To simplify and re-use the customer success comparison, let’s consider 3 levels of ticket complexity
Level 1 Support: Quick Wins
Level 1 support is where AI can make an immediate impact. Often, they are the most frustrating for teams because they can be resolved with basic knowledge and skills. These are the low-hanging fruit of data requests.
Typical Level 1 support requests include:
"Where can I find the dashboard about MRR?"
"What were the conversion rates for our latest email campaign?"
"What is the definition of the ‘churn rate’ metric?”
These queries are precise, well-defined, and usually involve simple data extraction or basic calculations. They often take up a significant chunk of a junior data analyst’s day.
These tasks mainly require technical skills and time. Large Language Models trained on company-specific data can now handle these Level 1 requests efficiently.

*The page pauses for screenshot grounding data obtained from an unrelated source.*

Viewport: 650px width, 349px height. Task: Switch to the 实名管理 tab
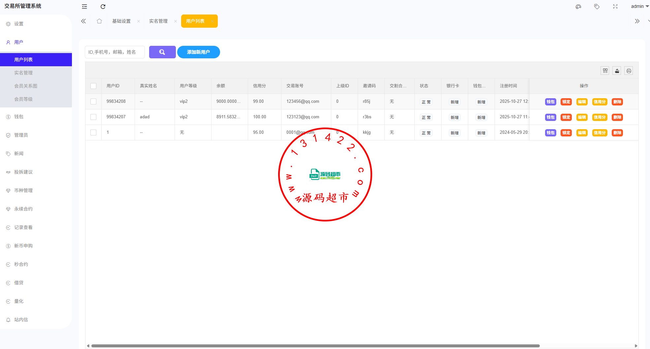pos(158,21)
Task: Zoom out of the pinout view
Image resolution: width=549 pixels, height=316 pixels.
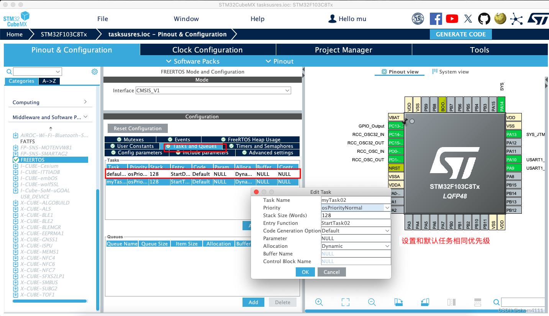Action: (x=372, y=302)

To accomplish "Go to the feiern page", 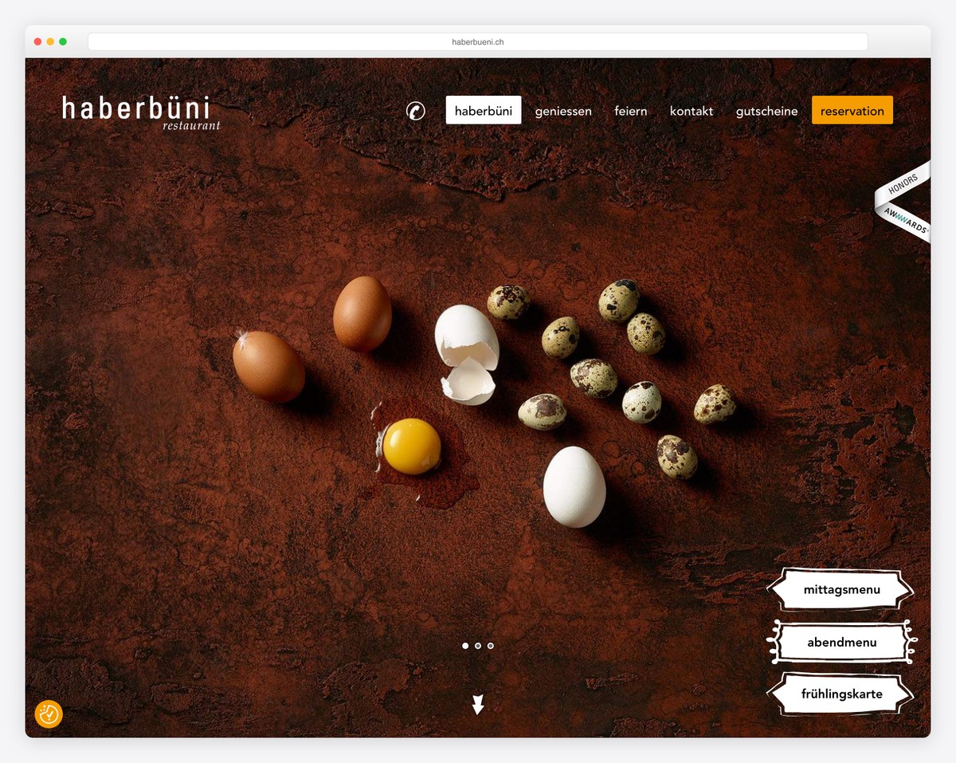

At CastorDoc, we've developed an AI assistant that can effectively answer such questions accurately.
Level 2 Support: Junior Data Analyst Territory
Level 2 support tasks typically fall into the realm of junior data analysts, requiring a bit more analytical skill.
Some examples of Level 2 requests include:
"How does our customer retention rate in Europe compare to the US, and what might be driving the differences?"
"Can you analyze the impact of our recent pricing changes on sales across different product categories?"
"the numbers in my dashboard look odd, can you check?”
These questions aren't just about pulling data anymore. They require some interpretation, comparison, and the ability to identify key drivers of performance. It's the kind of work that often has junior analysts digging into multiple data sources.
AI is making strides in this area, but it's not quite there yet. To handle these Level 2 requests effectively, AI systems need more context, better fine-tuning, and a deeper understanding of the business. It's like teaching the AI to think more like an analyst and less like a database query tool.
Level 3 Support: Senior Analyst Insights
This is where we enter the domain of senior analysts, tackling the most complex data challenges. Level 3 requests might look like:
"What strategic initiatives should we prioritize to boost market share next year?"
"How might emerging trends and competitor moves affect our long-term growth strategy?"
"Analyze how customer lifetime value varies across segments and recommend strategies to increase it."
These questions demand a deep understanding of the business, industry, and the intricate relationships between various data points. They require transforming numbers into actionable insights and strategic recommendations.
Currently, AI systems aren't equipped to handle this level of complexity. These tasks require strategic thinking, business acumen, and the ability to connect seemingly unrelated dots - skills that senior analysts develop over years of experience.
The Expectation Gap: Why We Underestimate AI in Data Analytics
To climb the ladder from Level 1 to Level 3, AI systems need more than just raw computing power. They require richer context, finer tuning, more nuanced question analysis, and a deeper understanding of the person behind the question.
A key reason why current AI solutions sometimes fall short is that they often operate at a junior level, but their performance will be compared against the work of senior analysts.
The reality is that LLMs excel at handling the kind of work typically assigned to junior analysts. They can quickly extract data, perform basic analyses, and answer straightforward queries with impressive accuracy. These Level 1 tasks consume a significant portion of data teams' time. By automating these, we can already reduce the workload on analysts.
Another area where LLMs can save considerable time for data teams is in the automatic classification of incoming requests. By categorizing tickets into Levels 1, 2, or 3, organizations can:
Efficiently route simple queries to AI systems
Direct more complex requests to human analysts
Gradually expand AI capabilities to handle higher-level tasks
Even if AI can only reliably manage Level 1 and some Level 2 requests, this represents a significant improvement in efficiency for many data teams. Automating the simpler tasks frees up analysts to tackle more complex problems.